# DOCUMENT SECTION:
= = =
The Mighty Boosh also do good stand up.


----------



## JPMDan (Jan 5, 2007)

Dane Cook, Pablo Francisco, Carlos mencia, George Carlin, Ron White, and Louis CK (thanks Zimbloth)


----------



## Kevan (Jan 5, 2007)

Thanks for the props, Leon. Bill Hicks rocks (always present tense in my book). Everyone should find a copy of "Arizona Bay" and listen to it. It's not just straight stand-up; there's music in there as well. I think it's TOOL, but I never checked who the backing band was.

I'm not sure Hank would be considered a stand-up "comedian" though. Try this: ask him if he considers himself a comedian. If he doesn't throttle you into a pile of puss with a brain stem, then I think it's okay. 

My list:
- Dennis Miller (of course...heh heh)
- Ron White
- Brian Regan
- Patton Oswald
- Drake Sather

There are times when Robin Williams is good. In his last HBO special, the bit about golf....plain awesome. He's VERY good with improv, straight or whacked-out.

There are so many good ones out there. 
I need to think about this more. 


UNFUNNY: Will Ferrell.
Maybe I'm just old enough to where I've already seen Chevy Chase do all those bits. *yawns* *changes channel*


----------



## kung_fu (Jan 6, 2007)

Anybody catch Louis CK on Conan the other day? good stuff


----------



## Lozek (Jan 8, 2007)

Jim Jeffries, absolutely NOT WORK SAFE

The World Stands up

Fall back career


----------



## Kevan (Jan 25, 2007)

Kevan said:


> There are times when Robin Williams is good. In his last HBO special, the bit about golf....plain awesome. He's VERY good with improv, straight or whacked-out.


I was searching for hockey clips, and somehow this came up as one of the links. 

Robin Williams on golf

Enjoy!


----------



## HotRodded7321 (Jan 25, 2007)

garcia3441 said:


> Lewis Black


----------



## garcia3441 (Jan 25, 2007)
= = =
# RECORD EXTRACTS:
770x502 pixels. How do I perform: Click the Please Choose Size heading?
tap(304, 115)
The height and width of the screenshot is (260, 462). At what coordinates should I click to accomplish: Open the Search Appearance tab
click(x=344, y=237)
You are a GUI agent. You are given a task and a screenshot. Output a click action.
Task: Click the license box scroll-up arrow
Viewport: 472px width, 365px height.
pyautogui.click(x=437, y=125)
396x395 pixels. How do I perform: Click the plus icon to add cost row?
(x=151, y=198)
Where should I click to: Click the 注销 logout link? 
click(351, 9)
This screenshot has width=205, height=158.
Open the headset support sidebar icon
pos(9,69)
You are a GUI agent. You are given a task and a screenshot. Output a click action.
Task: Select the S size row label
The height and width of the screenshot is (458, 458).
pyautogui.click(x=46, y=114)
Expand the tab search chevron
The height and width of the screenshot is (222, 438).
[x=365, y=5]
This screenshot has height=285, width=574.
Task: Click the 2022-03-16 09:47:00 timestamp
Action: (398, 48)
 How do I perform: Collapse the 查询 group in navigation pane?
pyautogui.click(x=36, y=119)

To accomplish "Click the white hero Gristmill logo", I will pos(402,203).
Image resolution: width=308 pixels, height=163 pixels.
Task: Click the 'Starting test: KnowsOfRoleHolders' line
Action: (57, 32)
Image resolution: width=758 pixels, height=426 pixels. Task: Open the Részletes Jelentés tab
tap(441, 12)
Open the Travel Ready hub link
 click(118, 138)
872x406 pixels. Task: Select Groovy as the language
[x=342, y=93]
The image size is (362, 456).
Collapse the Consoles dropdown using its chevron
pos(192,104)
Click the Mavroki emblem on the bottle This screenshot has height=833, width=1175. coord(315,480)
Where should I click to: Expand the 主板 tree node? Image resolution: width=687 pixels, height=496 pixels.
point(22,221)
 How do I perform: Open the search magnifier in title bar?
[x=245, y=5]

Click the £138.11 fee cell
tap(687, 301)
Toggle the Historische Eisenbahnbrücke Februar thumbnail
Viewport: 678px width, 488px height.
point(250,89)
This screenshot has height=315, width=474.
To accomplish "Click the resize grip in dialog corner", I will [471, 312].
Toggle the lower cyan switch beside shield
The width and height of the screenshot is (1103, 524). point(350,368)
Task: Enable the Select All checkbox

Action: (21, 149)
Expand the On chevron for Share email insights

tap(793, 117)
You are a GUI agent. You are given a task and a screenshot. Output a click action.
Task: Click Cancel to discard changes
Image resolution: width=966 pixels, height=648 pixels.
= = =
# GOALS:
a. Translate this sentence from the forum thread on stand-up comedians into Spanish: "Everyone should find a copy of 'Arizona Bay' and listen to it."
b. In the forum thread on stand-up comedians, where did Kevan see the Robin Williams bit about golf?
c. Continue the forum thread on stand-up comedians from its final line.

# ANSWERS BELOW:
a. Todo el mundo debería conseguir una copia de "Arizona Bay" y escucharla.

b. In Robin Williams's last HBO special.

c.
Kevan said:


> Bill Hicks rocks (always present tense in my book). Everyone should find a copy of "Arizona Bay" and listen to it. It's not just straight stand-up; there's music in there as well. I think it's TOOL, but I never checked who the backing band was.





http://en.wikipedia.org/wiki/Arizona_Bay





> Bill Hicks - Guitar, Vocals
> Kevin Booth - Bass, Keyboards, Percussion, Producer


----------



## Kevan (Jan 25, 2007)

Thanks Mike.


----------



## djpharoah (Jan 30, 2007)

Jim Gaffican
Eddie Griffin
Chris Rock
Charlie Murphy
Dave Chappelle

Just a few that came of the top of my head. All rock and are insanely funny. 

Dane cook used to be funny, but now I think he just sucks.


----------



## Variant (May 17, 2007)

Stephen Lynch
The Amazing Jonathan
Eddie Izzard


----------



## forelander (May 17, 2007)

Everyone should watch the jim jeffries vids.


----------



## Blexican (May 17, 2007)

telecaster90 said:


> Mitch Hedburg (RIP)
> Chris Rock



Damn, I just found out that Mitch passed...you were a legend. R.I.P.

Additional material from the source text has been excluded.